## Vorliegender Text:
Der Gerichtshof vertrat die Auffassung, dass zwischen dem beschwerdegegenständlichen Vorfall, der sich außerhalb des Sejm-Gebäudes ereignet hatte, und Vorfällen innerhalb des Gebäudes, die den ordnungsgemäßen Ablauf der parlamentarischen Debatte unmittelbar beeinträchtigen, unterschieden werden müsse. Ob die Beschwerdeführer tatsächlich den Verkehr innerhalb des Sejm-Geländes gestört hatten, wie von der Regierung behauptet und von den Beschwerdeführern bestritten, vermochte der EGMR nicht festzustellen. Aber selbst wenn dies der Fall gewesen wäre, sei es wichtig zu prüfen, ob irgendwelche Vorkehrungen getroffen worden waren, um sicherzustellen, dass das Verbot gegen die Beschwerdeführer nicht willkürlich ausgesprochen wurde.

## Aufgabenstellung 1:
Nennen Sie sämtliche Substantive im vorliegenden Text, die auf „-ung“ bzw. im Plural auf „-ungen“ enden.
## Aufgabenstellung 2:
Schreiben Sie den Text zur Entscheidung des EGMR über das Sejm-Verbot im Anschluss an seinen letzten Satz weiter.
Das nachstehende Material ist hierfür ohne Belang.

## Bereitgestelltes Material:
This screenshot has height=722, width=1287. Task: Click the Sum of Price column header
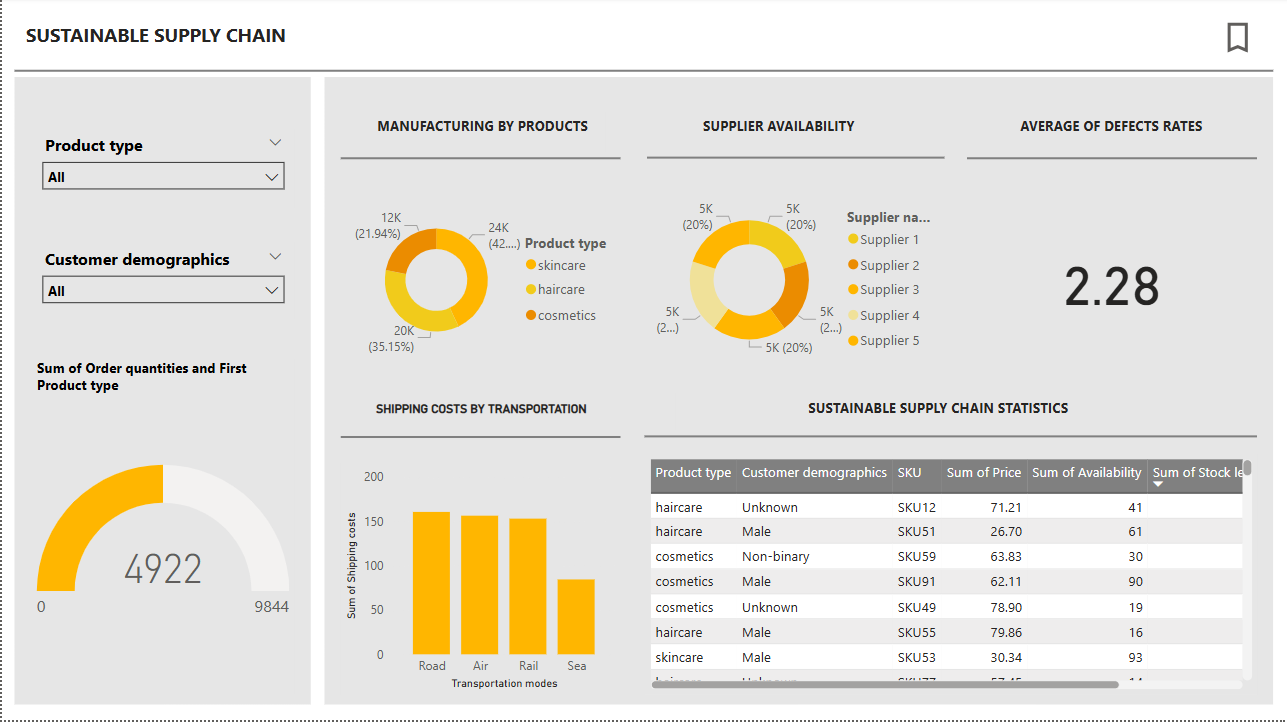pyautogui.click(x=983, y=472)
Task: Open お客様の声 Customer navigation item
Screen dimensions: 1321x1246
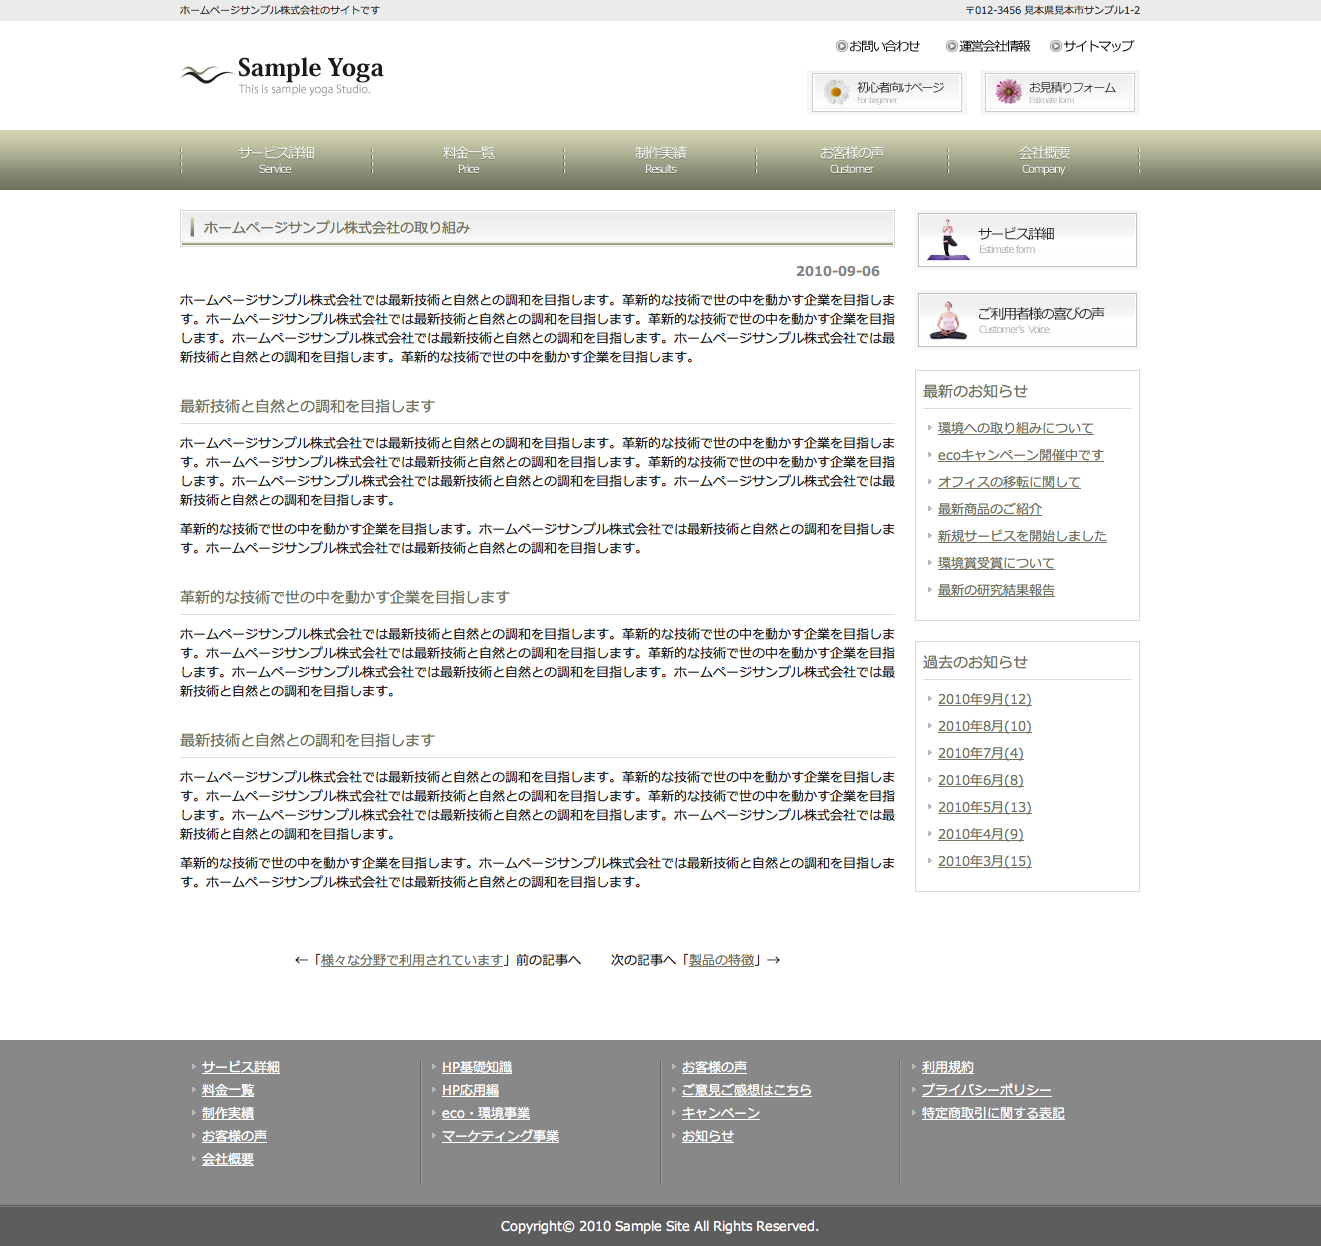Action: pyautogui.click(x=852, y=159)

## Lösung 1:
Auffassung, Regierung, Vorkehrungen

## Lösung 2:
Zwar enthalte die Präsidialverordnung des Parlaments eine Bestimmung, die das Verbot des Zugangs zu den Gebäuden und dem Gelände „in begründeten Fällen zur Aufrechterhaltung der Ruhe und Ordnung und zur Gewährleistung der Sicherheit des Sejm und des Senats [zweite Kammer des polnischen Parlaments]“ vorsieht. Allerdings gebe es in dieser Bestimmung keine Möglichkeit für die sanktionierte Person, Argumente zu ihrer Verteidigung vorzubringen. So sei im Fall der Beschwerdeführer lediglich ein Schreiben des Leiters des Parlamentarischen Sicherheitsdienstes zugestellt worden, in dem ihnen mitgeteilt wurde, dass ihnen der Zutritt zum Sejm für ein Jahr untersagt sei. Weiterhin habe die Präsidialverordnung kein konkretes Verfahren zur Anfechtung der Maßnahme vorgesehen.

Folglich vertrat der Gerichtshof die Auffassung, dass das Verbot ohne jegliche Verfahrensgarantien verhängt worden war. Die Beeinträchtigung des Rechts der Beschwerdeführer auf freie Meinungsäußerung sei somit nicht „in einer demokratischen Gesellschaft notwendig“ gewesen.

Der EGMR bejahte demnach einstimmig eine Verletzung von Art. 10 EMRK.

Verlag Dr. Otto Schmidt vom 22.05.2023 10:48
Quelle: Sebastian Zeitzmann, LL.M. (Institut für Europäisches Medienrecht e.V. Saarbrücken)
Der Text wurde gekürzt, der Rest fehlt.